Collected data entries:
☆ ☆ ☆ ☆ ☆
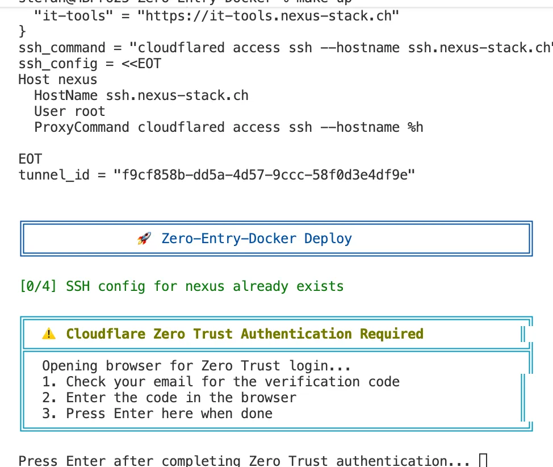Open the it-tools.nexus-stack.ch URL
553x467 pixels.
click(268, 15)
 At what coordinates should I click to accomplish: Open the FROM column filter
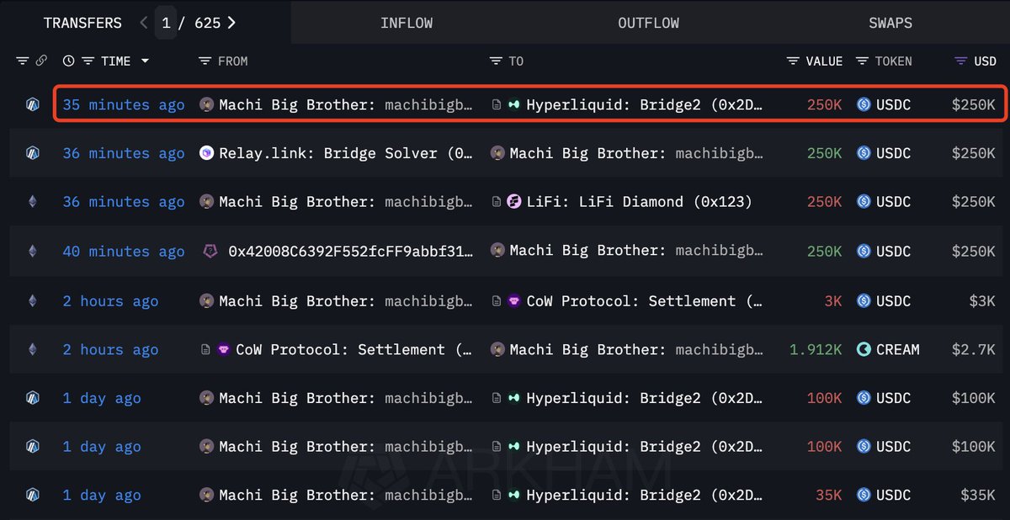205,61
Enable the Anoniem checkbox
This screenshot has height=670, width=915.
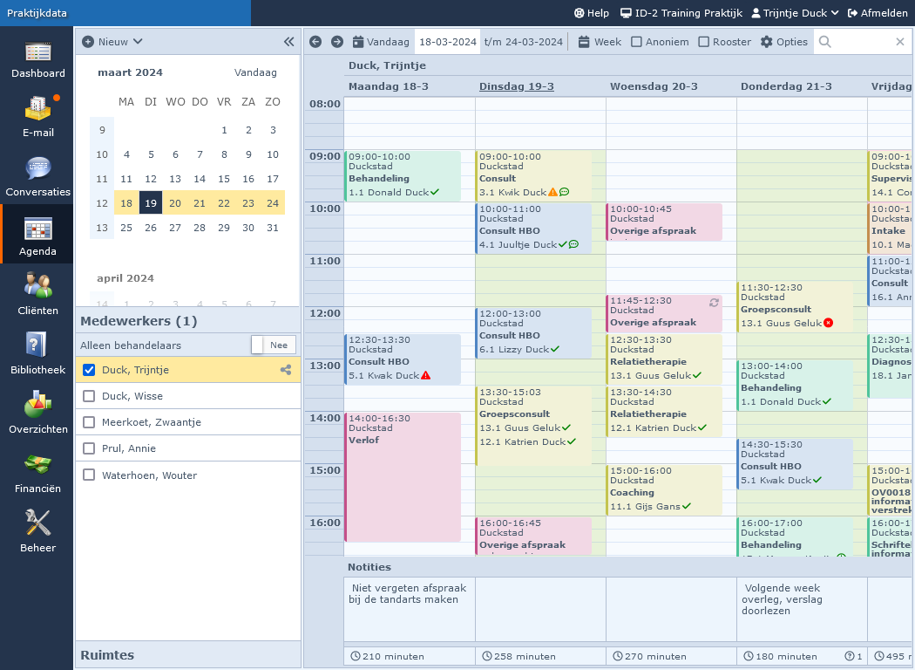(637, 42)
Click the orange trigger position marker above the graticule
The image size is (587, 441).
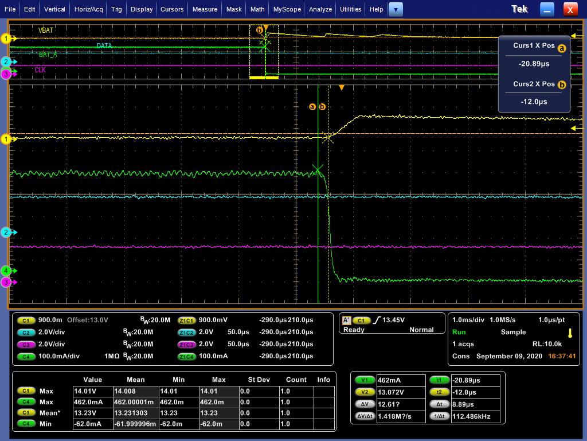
☆ ☆ ☆ ☆ ☆
--- Problem statement ---
Every line from the one with "At what coordinates" through the end of the records above belongs in the answer, copied exactly; no picture does.

--- Solution for this problem ---
 At what coordinates should I click to accomplish: Open the FROM column filter
205,61
Enable the Anoniem checkbox
This screenshot has height=670, width=915.
(637, 42)
Click the orange trigger position marker above the graticule
The image size is (587, 441).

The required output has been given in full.